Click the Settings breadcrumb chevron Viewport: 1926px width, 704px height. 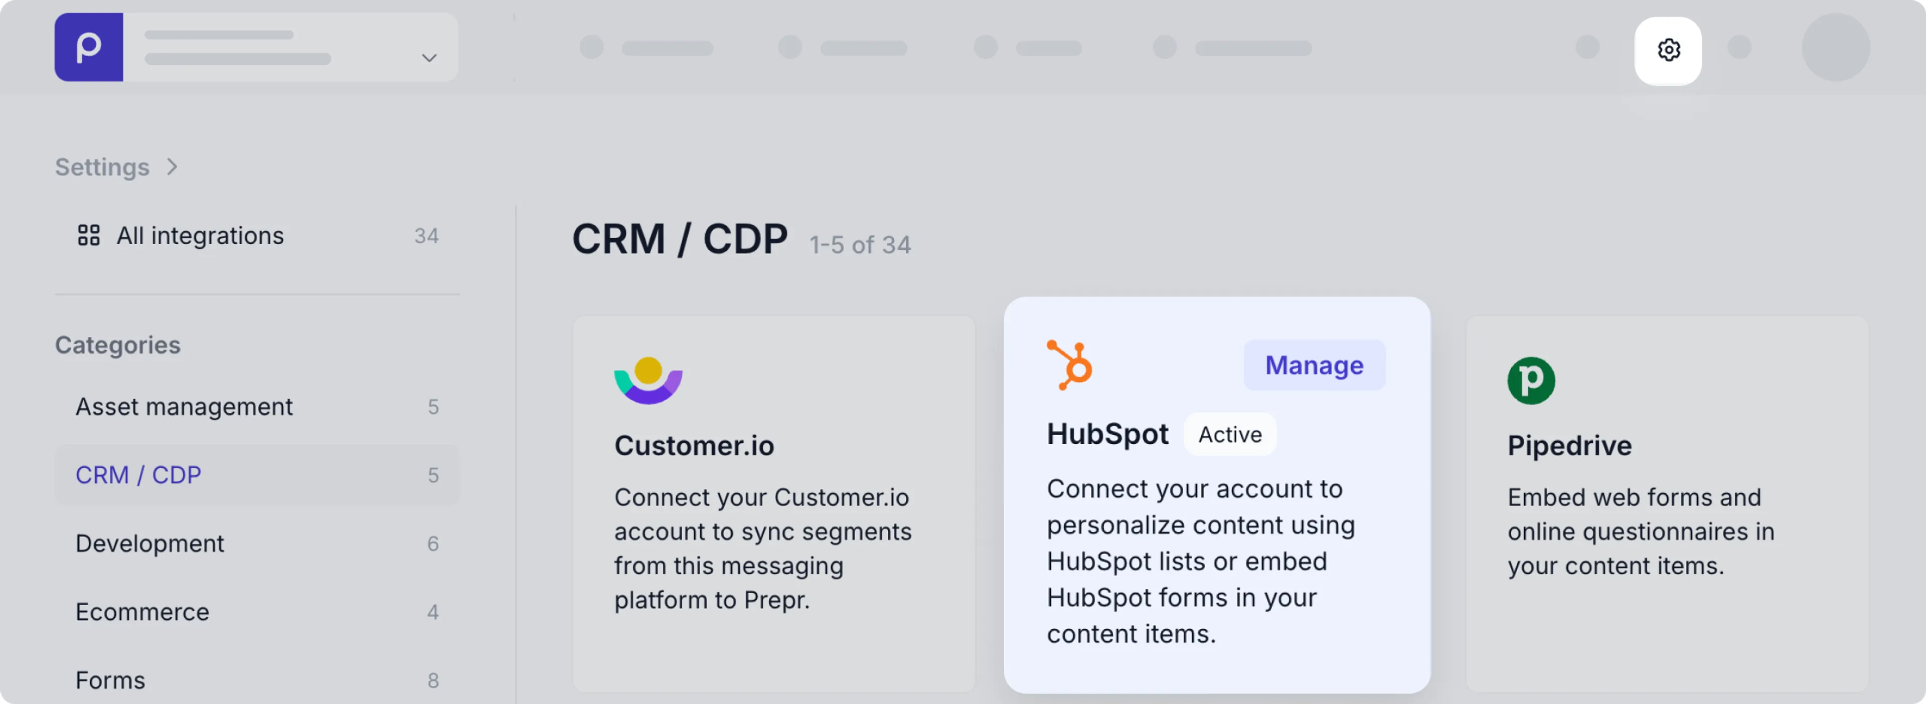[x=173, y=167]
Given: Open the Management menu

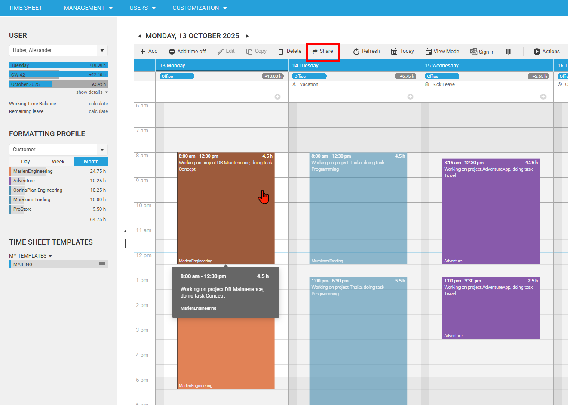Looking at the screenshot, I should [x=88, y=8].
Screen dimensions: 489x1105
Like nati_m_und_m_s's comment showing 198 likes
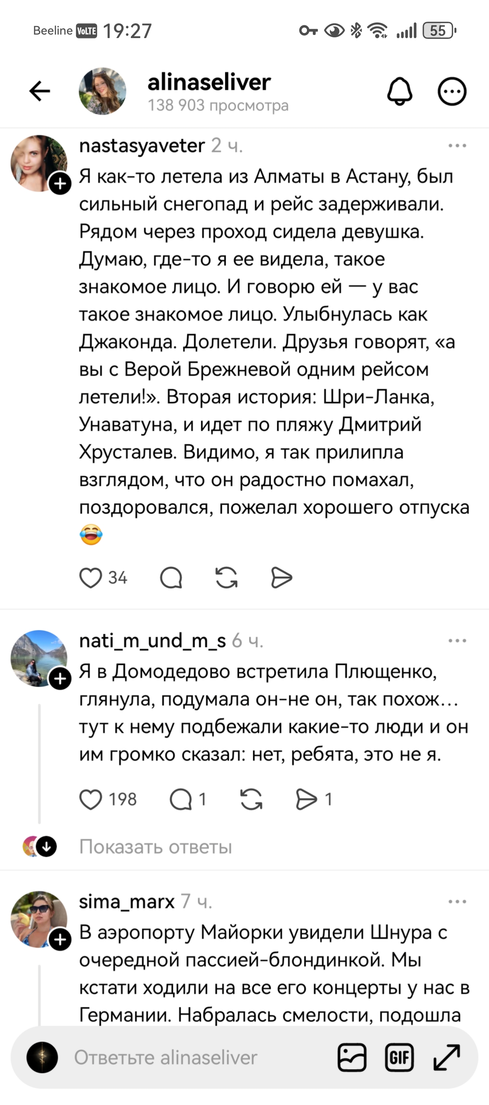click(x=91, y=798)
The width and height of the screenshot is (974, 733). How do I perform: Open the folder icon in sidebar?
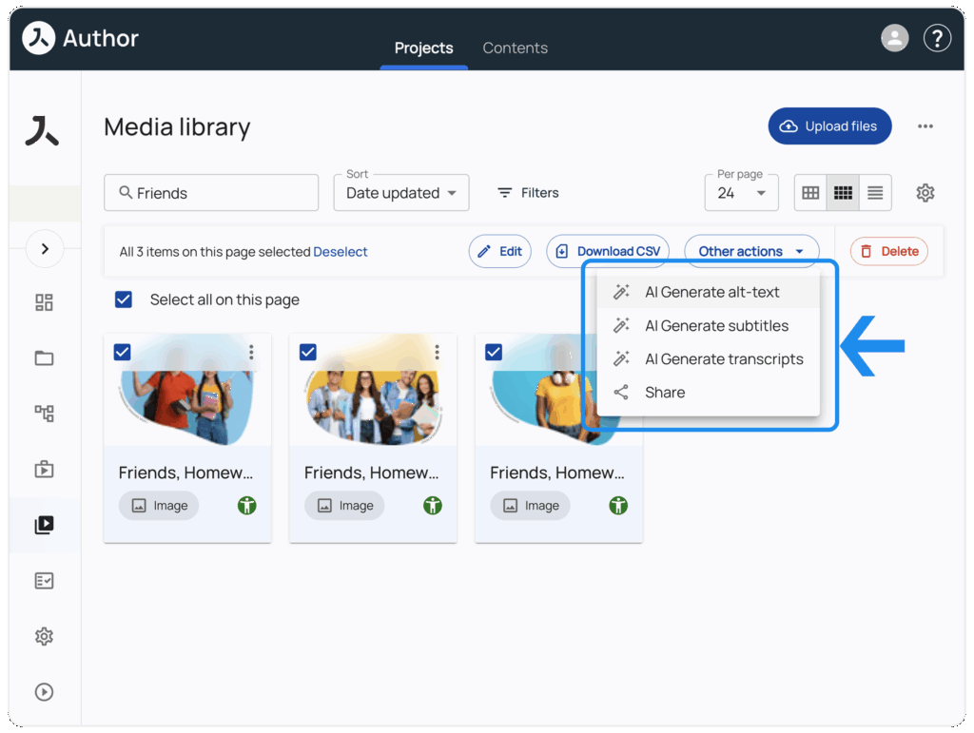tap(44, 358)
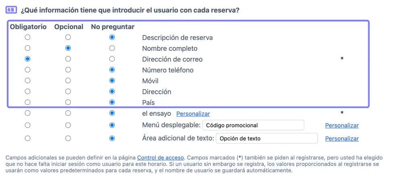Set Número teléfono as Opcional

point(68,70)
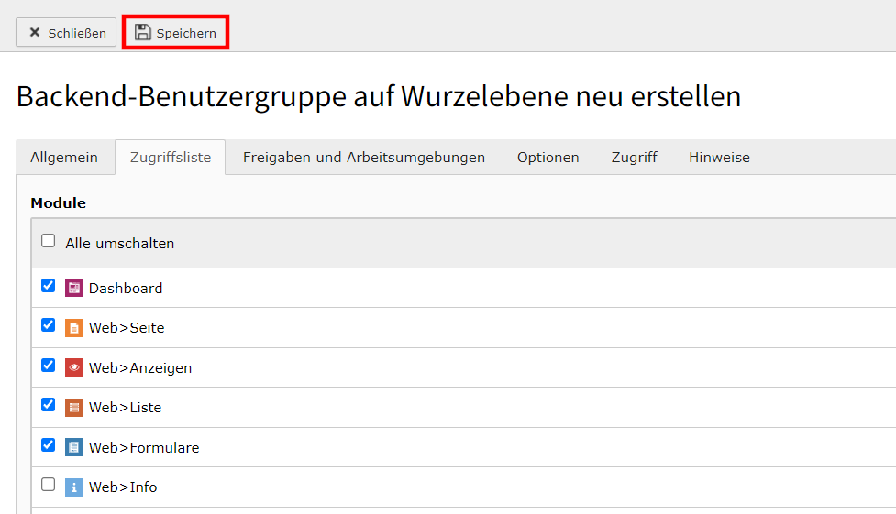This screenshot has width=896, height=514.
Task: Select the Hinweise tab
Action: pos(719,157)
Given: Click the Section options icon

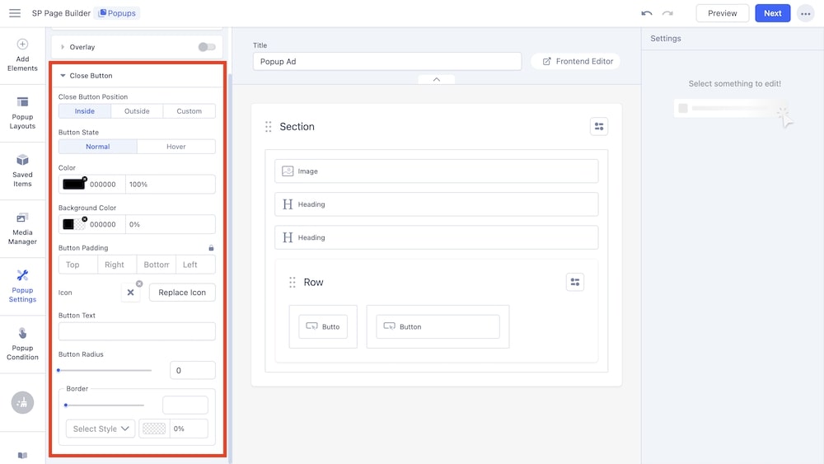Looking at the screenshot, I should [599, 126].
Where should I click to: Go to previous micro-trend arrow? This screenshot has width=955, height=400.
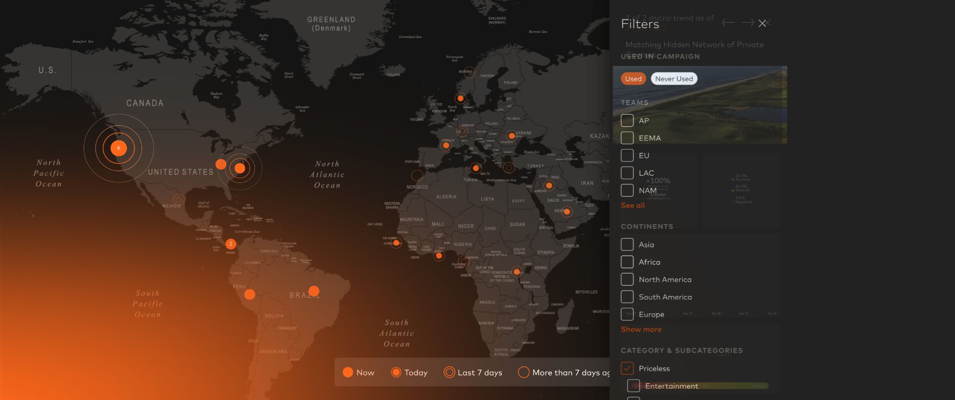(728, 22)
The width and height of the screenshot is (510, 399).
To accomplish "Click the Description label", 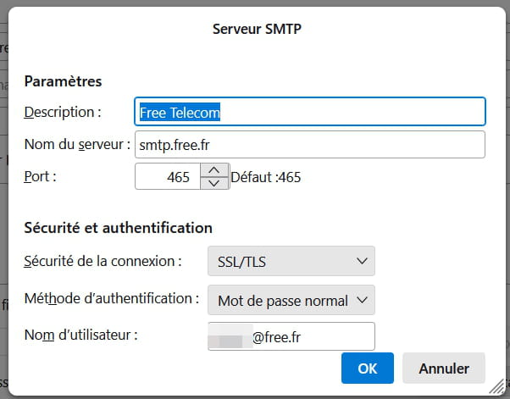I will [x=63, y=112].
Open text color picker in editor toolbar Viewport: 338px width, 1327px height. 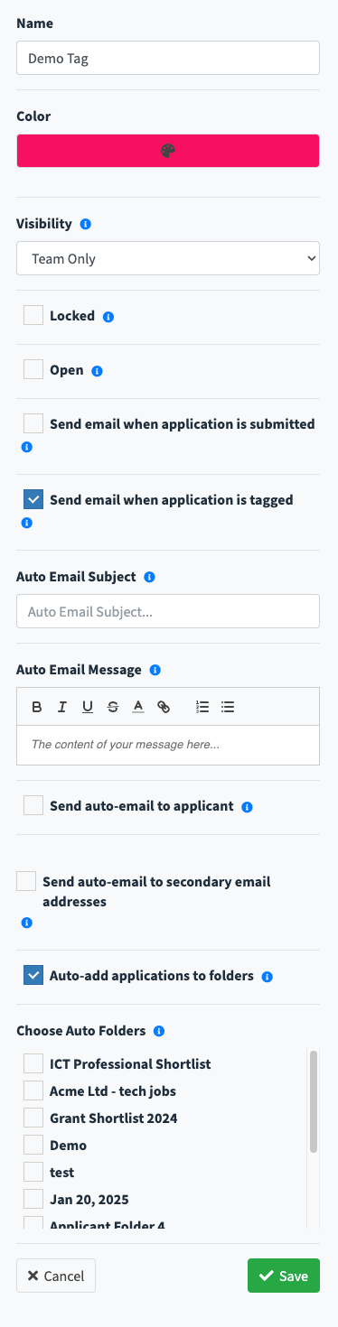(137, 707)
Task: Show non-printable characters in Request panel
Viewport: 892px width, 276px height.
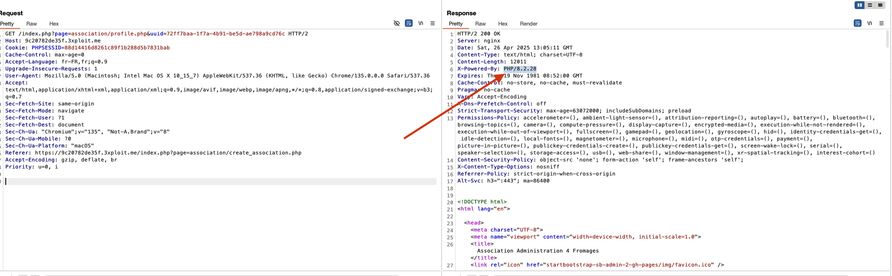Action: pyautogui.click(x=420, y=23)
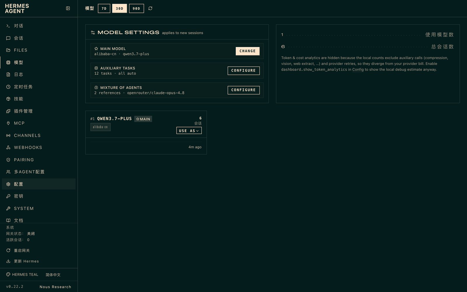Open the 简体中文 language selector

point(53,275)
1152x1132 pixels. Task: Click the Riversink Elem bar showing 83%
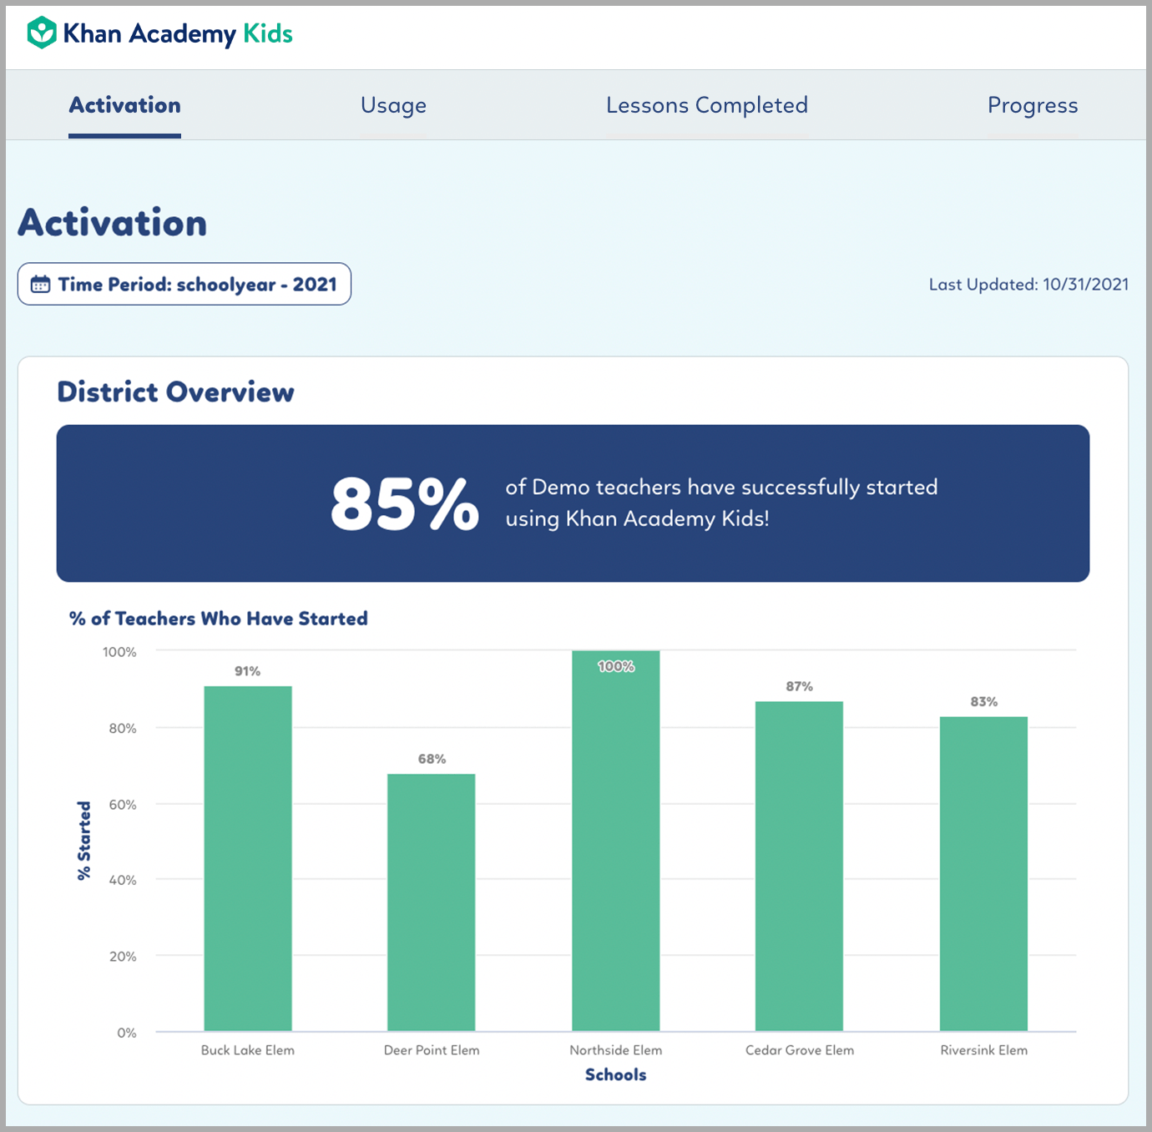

**Work to complete**
Please return exactly the lines from the one containing "Task: Show non-printable" through the end of the material above, both ends included, but not the pictures.

**Exercise result**
Task: Show non-printable characters in Request panel
Viewport: 892px width, 276px height.
Action: pyautogui.click(x=420, y=23)
Open the 简体中文 language selector

point(53,275)
1152x1132 pixels. Task: Click the Riversink Elem bar showing 83%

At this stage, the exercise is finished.